The 911 For Suicide Prevention About To Go Live, Has Major Issues

By Rick Gonzales | Published

suicide prevention

Back in 2020, the National Suicide Hotline Designation Act was enacted by Congress. The act established the 988 number as the national suicide prevention hotline. It was also to be used as the mental health crisis line. While the line is supposed to go live on July 16, a recent study shows that the suicide prevention hotline is nowhere near being ready to go.

The RAND Corp. conducted the study and came back with some concerning findings. The consensus is that “there is room for improvement” and they claim that the agencies involved must “work quickly to be ready before the number goes live.” This is not the news Congress was expecting to hear when they created the National Suicide Hotline Designation Act for suicide prevention.

The numbers the RAND Corp study produced are not good. According to the study, they estimated a good 30% of the calls going to the new 988 number may possibly go unanswered. That is a lot of calls being missed for a suicide prevention number. But it isn’t only the calls that may go unanswered that pose a problem. There may be just as many issues with calls that are actually answered.

According to the study, only 55% of those jurisdictions with hotlines say that the staff they have presently are trained to successfully speak with children or adolescents. If that wasn’t bad enough, over a third of the study’s respondents claim they have appropriate staff trained to help people with disabilities. And apparently, 45% of those queried say they are not equipped to help the LGBTQIA+ community.

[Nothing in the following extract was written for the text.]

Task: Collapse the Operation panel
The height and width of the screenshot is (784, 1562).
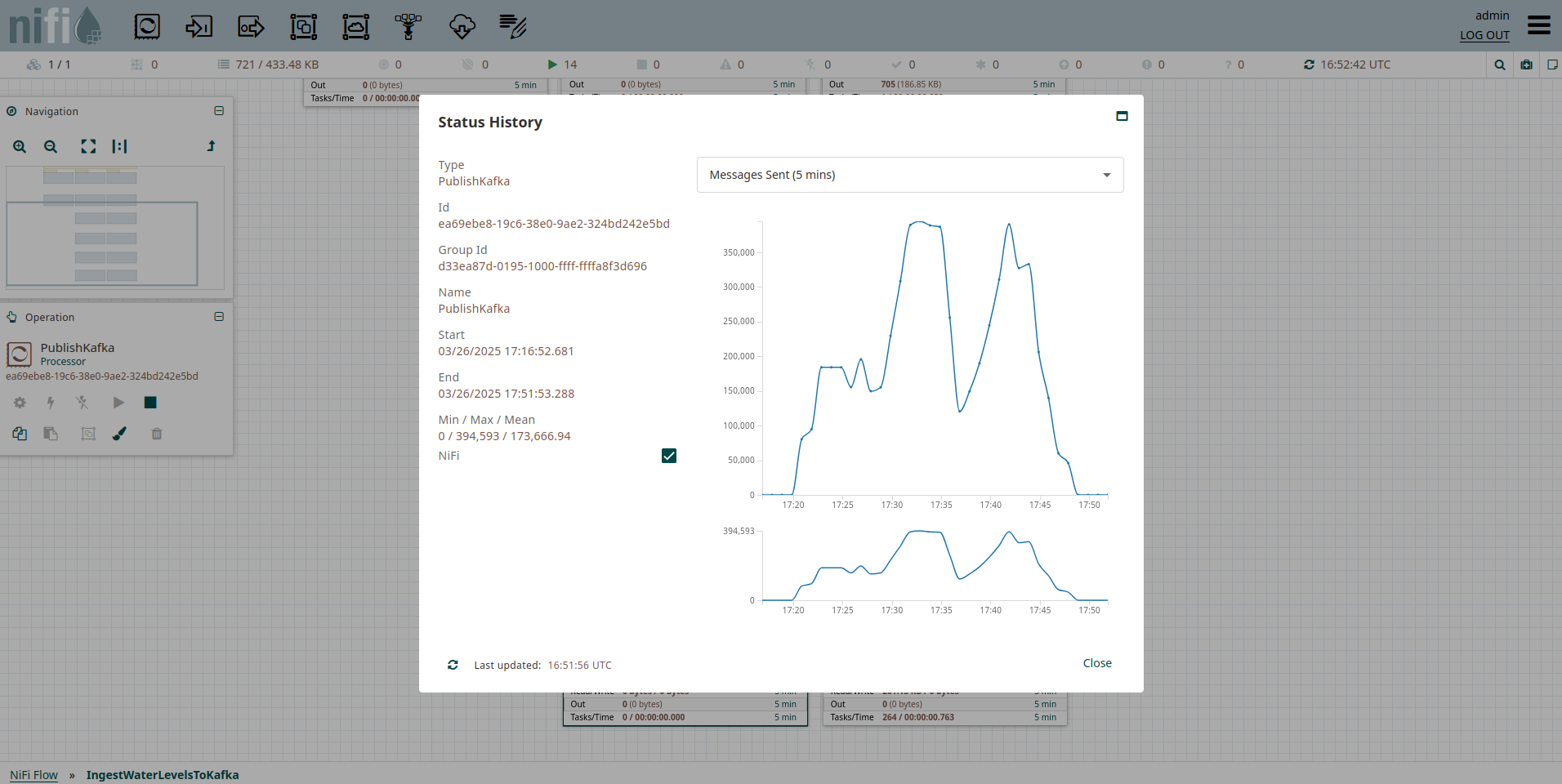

Congress has pumped in another $280 million to help improve the 988 system and its capacity but it is still unclear if the nation’s local jurisdictions have the ability to take on the expected influx of calls. Of the 180 behavioral health directors surveyed, a mere 16% claim they have the proper funding to operate the new 988 suicide prevention number.

Hannah Wesolowski, chief advocacy officer for the National Alliance on Mental Illness, says it will take years for the proper call center capacity to be built. She also says it will take years for the additional crisis services, especially those children and teens need, to be built. Wesolowski did acknowledge that, “We are in a much better spot than we were when this law passed in October 2020 than where we were six months ago,” she said via K-12Dive. “Every day, we’re getting a little bit closer to having a better system that more comprehensively serves the needs of everyone in crisis.”

But Wesolowski warns that there is an immediate need for mental health crisis care for children and just not enough people currently trained to help them. To highlight that point, the 24/7 non-profit mental health texting service, Crisis Text Line, reported that 13% of their texters were sadly 13 years old or younger. Another 31% of them were 14 to 17 years old. Those are scary numbers of young people who truly need help with suicide prevention.

So, how did it all start? According to the CDC, nearly 19% of high school students say they seriously considered attempting suicide in 2019. This coincides with the COVID pandemic, the shuttering of schools, and the forcing of young children to remain in lockdown and not be around friends or family. An even more recent CDC study directed at high school students during the height of the COVID pandemic showed that over one-third of high school students say they experienced poor mental health.

According to the study, though, a solid connection to the school community helped with suicide prevention. A solid community was the main factor in numbers dropping to half of the students who were considering suicide. Still, that isn’t enough and more needs to be done for these kids.

What it boils down to, says Loretta Whitson, executive director of the California Association of School Counselors, is proper training for those who will be dealing with troubled children and teenagers. Without this proper training, Whitson feels that problem indicators could be missed. Conversely, if these people working on suicide prevention aren’t properly trained, they could also over-identify a problem, adding to the issues kids may face.

The 988-suicide prevention number still has a lot of work ahead of it. More professionals need to be trained and time is not on their side. Hopefully, a solution to this issue presents itself soon.